Hilda Howe, approaching the end of her probation at the Baker Institution, threw the dormitory window wide to them, went out to seek them. They brought her a new stirring of vitality, something deep within her leaped up responding to the voucher the evenings brought that presently they would bring something new and different. She vibrated to an irrepressible pulse of accord with that: it made her hand strong and her brain clear for the unimportant matters that remained within the scope of the monotonous moment. Her spirits gained an enviable lightness, she began again to see beautiful, touching things in the life that carried her on with it. She explained to Stephen Arnold that she was immensely happy at having passed the last of her nursing examinations.

"I hardly dare ask you," he said, "what you are going to do now."

He looked furtive and anxious; she saw that he did.

"I hardly dare ask myself," she answered, and was immediately conscious that for the first time in the history of their relations she had spoken to him that which was expedient.

"I hope the Sisters are not trying to influence you," he said firmly.
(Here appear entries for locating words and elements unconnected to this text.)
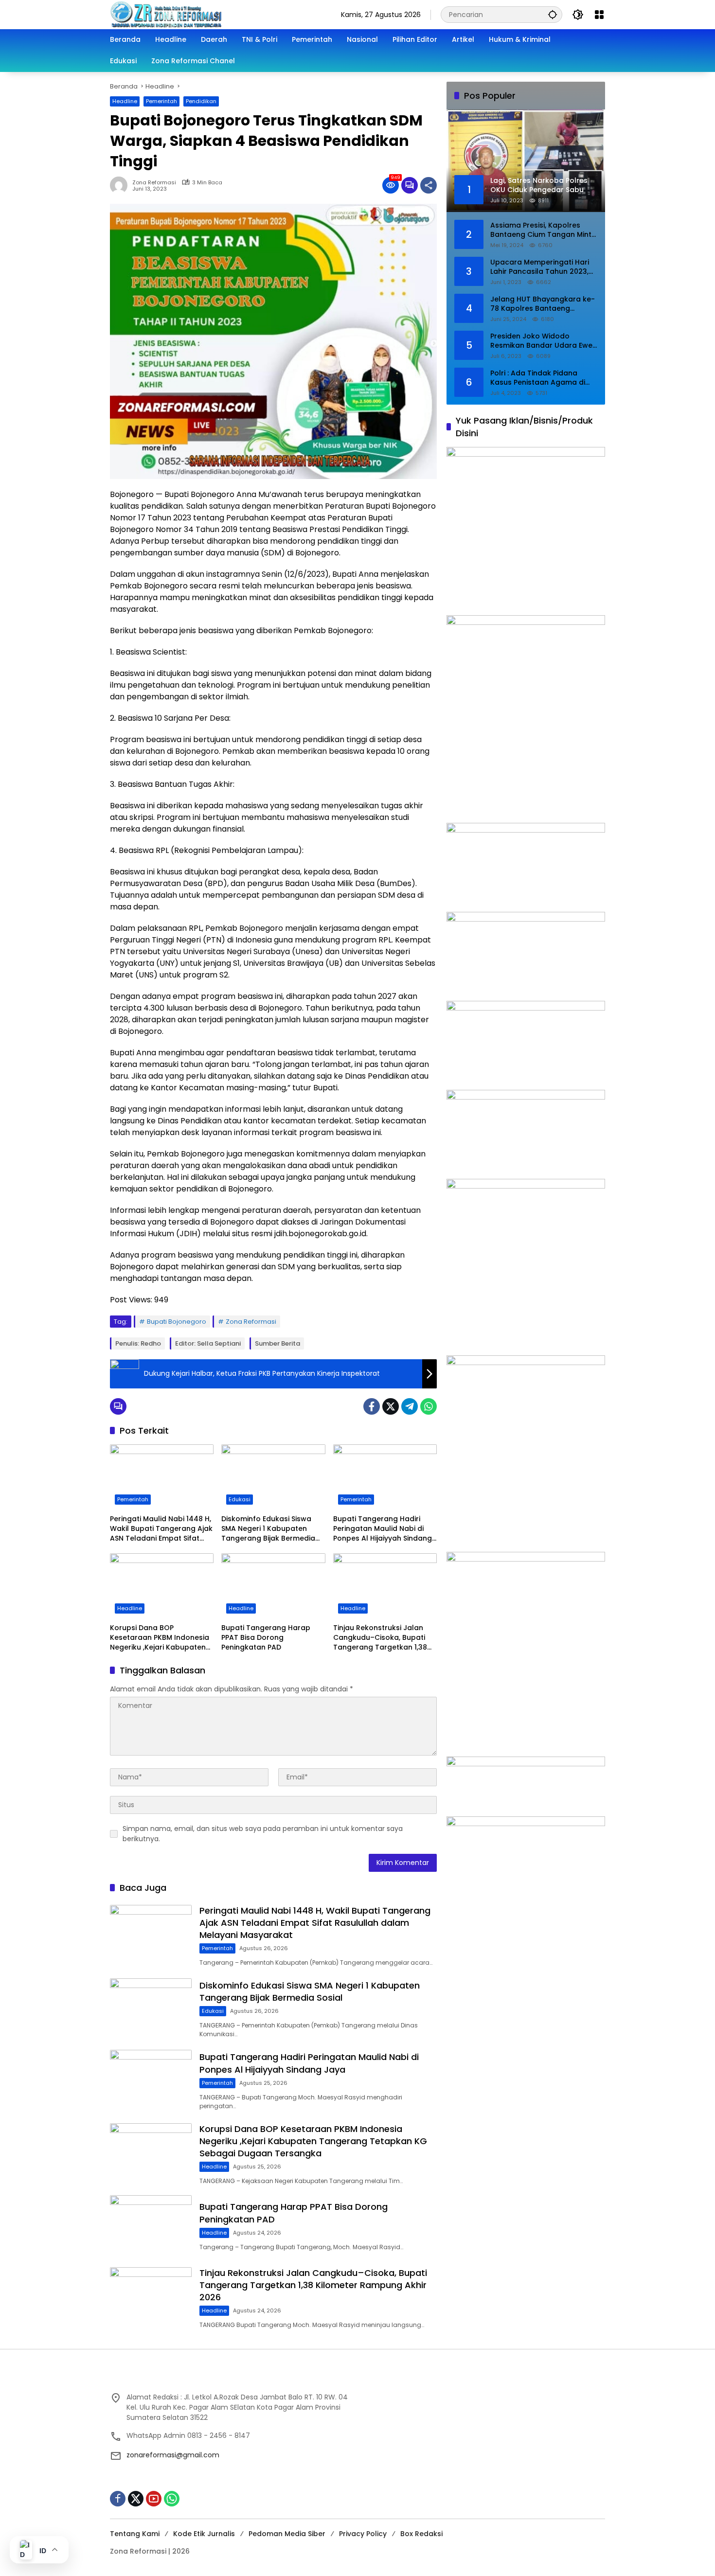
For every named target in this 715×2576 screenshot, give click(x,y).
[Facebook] (371, 1406)
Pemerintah (161, 101)
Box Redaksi (421, 2534)
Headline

"Fancy!" she cried irrelevantly. "I heard the other day that Sister Ann Frances had described me as the pride of the Baker Institution!" She laughed with delight at the humour of it, and he smiled too. When she laughed he seemed nearly always now to have confidence enough to smile too.

"You might ask for another six months."

"Heavens, no! No—I shall make up my mind."

"Then you may go away," Arnold said. They were standing at the crossing of the wide red road from which they would go in different directions. She saw that the question was momentous to him. She also saw how curiously the sun sallowed him and how many more hollows he had in his face than most people. She had a pathetic impression of the figure he made, in his dusty gown and shoes. "God's wayfarer," she murmured.

"Come too," she said aloud. "Come and be a Clarke Brother where the climatic conditions suit you better. The world wants Clarke Brothers everywhere."

He looked at her and tried to smile, but his lips quivered. He opened them in an effort to speak, gave it up, and turned away silently, lifting his hat. Hilda watched him for an instant as he went. His figure took strange proportions through the tears in her eyes, and she marvelled at the lightness with which she had touched, had almost revealed, her heart's desire.



CHAPTER XXIX.

"I knew it would happen in the end," Hilda said, "and it has happened. The Archdeacon has asked me to tea."

She was speaking to Alicia Livingstone in the dormitory, changing at the same time for a "turn" at the hospital. It was six o'clock in the afternoon. Alicia's landau stood at the door of the Baker Institution. She had come to find that Miss Howe was just going on duty and could not be taken for a drive.

"When?" asked Alicia, staring out of the window at the crows in a tamarind tree.

"Last Saturday. He said he had promised some friends of his the pleasure of meeting me. They had besieged him, he said, and they were his best friends, on all his committees."

"Only ladies?" The crows, with a shriek of defiance at nothing in particular, having flown away, Miss Livingstone transferred her attention.

"Bless me, yes. What Archdeacon has dear men friends! And lesquelles pense-tu, mon Dieu!"

"Lesquelles?"

"Mrs. Jack Forrester, Mrs. Fitz—what you may call him up on the frontier, the Brigadier gentleman—Lady Dolly!"

"You were well chaperoned."

"And—my dear—he didn't ask a single Sister!" Hilda turned upon her a face which appeared still to glow with the stimulus of the Archdiaconal function. "And—it was wicked considering the occasion—I dropped the character. I let myself out!"

"You didn't shock the Archdeacon?"

"Not in the least. But, my dear love, did you ever permit yourself the reflection that the Venerable Gambell is a bachelor?"

"Hilda, you shall not! We all love him—you shall not lead him astray!"

"You would not think of—the altar—?"

Miss Livingstone's pale small smile fell like a snow-flake upon Hilda's mood and was swallowed up. "You are very preposterous," she said. "Go on. You always amuse one." Then as if Hilda's going on were precisely the thing she could not quite endure, she said quickly, "The Coromandel is telegraphed from Colombo to-day."